Patients and Methods
An international multicentre, prospective, randomised, unblinded controlled study was conducted at 10 academic medical centres in China, India, and Turkey, between August 2015 and June 2017. In all, 160 consecutive patients with 1–2 cm LPC were randomised to receive SMP or RIRS. The primary endpoint was stone‐free rate (SFR). Stone‐free status was defined as no residual fragments of ≥0.3 cm on plain abdominal radiograph of the kidneys, ureters and bladder, and ultrasonography at 1‐day and on computed tomography at 3‐months after operation. Secondary endpoints included blood loss, operating time, postoperative pain scores, auxiliary procedures, complications, and hospital stay. Postoperative follow‐up was scheduled at 3 months. Analysis was by intention‐to‐treat. The trial was registered at https://clinicaltrials.gov/ (NCT02519634).
The two groups had similar baseline characteristics.
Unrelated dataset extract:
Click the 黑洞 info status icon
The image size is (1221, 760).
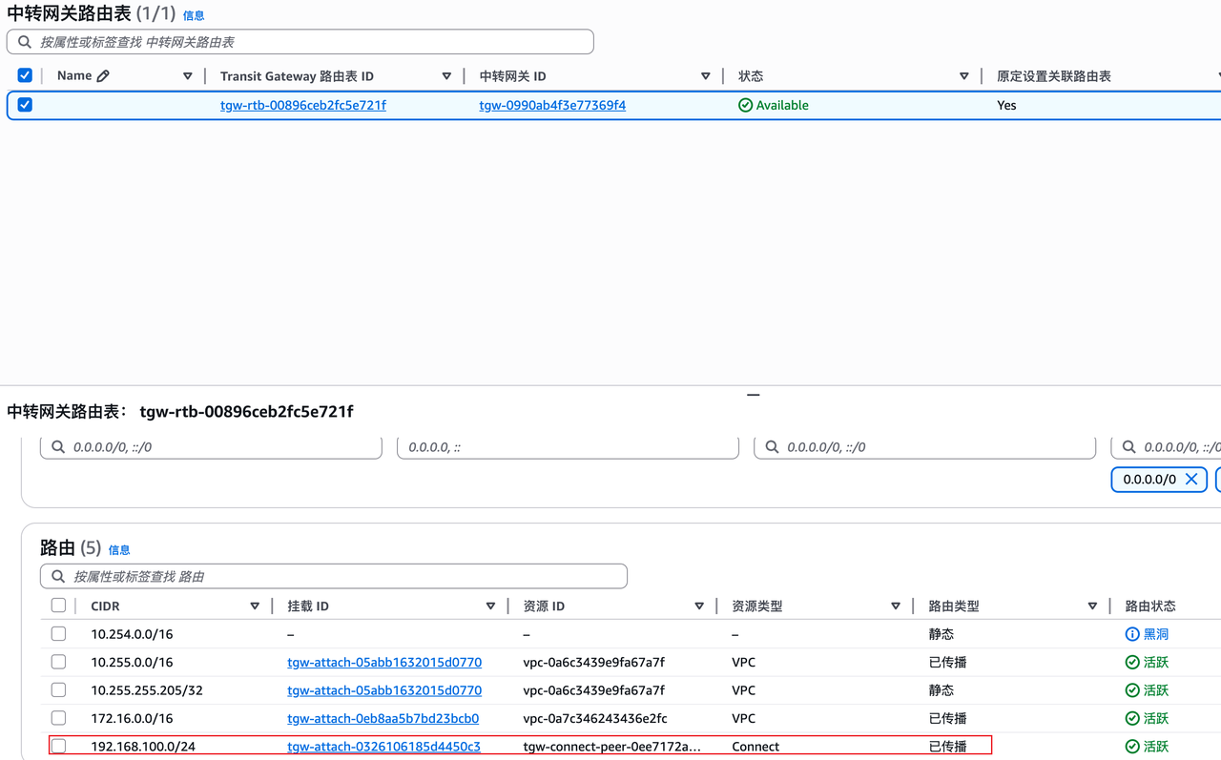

The mean (sd) stone diameters were comparable between the groups, at 1.50 (0.29) cm for the SMP group vs 1.43 (0.34) cm for the RIRS group (P = 0.214). SMP achieved a significantly better 1‐day and 3‐month SFR than RIRS (1‐day SFR 91.2% vs 71.2%, P = 0.001; 3‐months SFR 93.8% vs 82.5%, P = 0.028). The auxiliary procedure rate was lower in the SMP group. RIRS was found to be superior with lower haemoglobin drop and less postoperative pain. Blood transfusion was not required in either group. There was no significant difference in operating time, hospital stay, and complication rates, between the groups.
SMP was more effective than RIRS for treating 1–2 cm LPC in terms of a better SFR and lesser auxiliary procedure rate. The complications and hospital stay were comparable. RIRS has the advantage of less postoperative pain.